取り組む課題: 提示文では、著者が「いろいろと遠慮しないで書いている」のはなぜだとされているか。本文に示された理由を一〜二文で説明せよ。

提示文:

医者の本音

中山祐次郎『医者の本音 患者の前で何を考えているか』sbクリエイティブ、2018


著者は、消化器外科医。鹿児島大学卒、1980年生まれ。

この本、医者の職業紹介みたいなものだが、ぜんぜん知らない人でもわかるように、親切に書いてある。しかし、いちばん驚いたのは、著者が医局に入局した経験がないと言っていること。もちろん、そういうこともあるというのは聞いているし、制度上もできることだが、著者の年齢でそういう人は、特に外科では珍しいだろう。天皇の主治医として知られている順天堂大学教授天野篤もそうだという。こっちは、卒業後、すぐにアメリカに渡って経歴を積んだという人なので、ちょっと話は別だが。

その分、いろいろと遠慮しないで書いている。医局の人間関係があると、それに不義理になるような話はなかなか書けないと思うが、一匹狼の人だから書けたのだろう。医局制度や人事のことはまあ、他にも書く人がいるだろうが、恋愛や結婚のことなどはなかなか内部の人でないと書けないということもある。

確かに人のためになり、尊敬され、収入もよい仕事だが、ストレスがきつく、時間もエネルギーも剥ぎ取られるたいへんな職業。しかも、患者は医者に比べれば確実にアホであるケースがほとんどで、そこに対して丁寧に説明ができる人も限られているだろう。

外科以外にも共通することは書かれているが、診療科の違う人、特に内科と女性が同様の本を書いてくれるといいけど。著者の経歴がめずらしいだけにむずかしいだろうが。

項目の抜粋:

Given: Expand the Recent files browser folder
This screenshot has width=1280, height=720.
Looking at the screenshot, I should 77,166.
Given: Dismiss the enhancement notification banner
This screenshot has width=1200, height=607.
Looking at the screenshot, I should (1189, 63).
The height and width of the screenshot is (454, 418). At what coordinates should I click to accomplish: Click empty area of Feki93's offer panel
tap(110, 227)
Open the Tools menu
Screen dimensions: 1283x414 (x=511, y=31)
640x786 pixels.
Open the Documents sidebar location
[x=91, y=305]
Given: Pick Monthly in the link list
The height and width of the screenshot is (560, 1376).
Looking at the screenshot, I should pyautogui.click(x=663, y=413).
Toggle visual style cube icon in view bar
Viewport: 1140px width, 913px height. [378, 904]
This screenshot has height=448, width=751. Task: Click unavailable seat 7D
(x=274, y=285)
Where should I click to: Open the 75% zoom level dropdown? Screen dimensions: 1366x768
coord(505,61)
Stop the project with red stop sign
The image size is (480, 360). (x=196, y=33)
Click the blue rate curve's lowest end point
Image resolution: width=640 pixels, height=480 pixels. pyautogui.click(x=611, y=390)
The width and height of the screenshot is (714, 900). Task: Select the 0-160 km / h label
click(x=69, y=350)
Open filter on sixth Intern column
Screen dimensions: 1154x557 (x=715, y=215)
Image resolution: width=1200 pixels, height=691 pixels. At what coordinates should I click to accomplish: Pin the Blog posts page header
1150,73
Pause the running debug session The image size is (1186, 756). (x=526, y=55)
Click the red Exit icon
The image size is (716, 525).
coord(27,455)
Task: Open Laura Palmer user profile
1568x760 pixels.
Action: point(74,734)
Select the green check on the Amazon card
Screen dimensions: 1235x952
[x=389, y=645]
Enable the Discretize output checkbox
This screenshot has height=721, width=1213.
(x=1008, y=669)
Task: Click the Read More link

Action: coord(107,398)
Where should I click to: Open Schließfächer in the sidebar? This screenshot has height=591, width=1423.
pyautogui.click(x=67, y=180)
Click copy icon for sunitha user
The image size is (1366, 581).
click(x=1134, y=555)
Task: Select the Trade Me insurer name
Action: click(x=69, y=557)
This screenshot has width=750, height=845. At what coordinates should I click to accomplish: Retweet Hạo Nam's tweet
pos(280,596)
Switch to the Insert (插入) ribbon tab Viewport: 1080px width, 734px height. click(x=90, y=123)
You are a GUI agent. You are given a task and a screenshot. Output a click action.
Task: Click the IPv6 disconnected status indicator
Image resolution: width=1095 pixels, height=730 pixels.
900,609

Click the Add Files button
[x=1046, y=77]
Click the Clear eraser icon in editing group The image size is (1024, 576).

解答: 著者は医局に入局した経験がない「一匹狼」であり、医局の人間関係に縛られていないからである。医局の人間関係があると、それに不義理になるような話はなかなか書けないが、著者にはそれがないので書けたのだろう、と本文は推測している。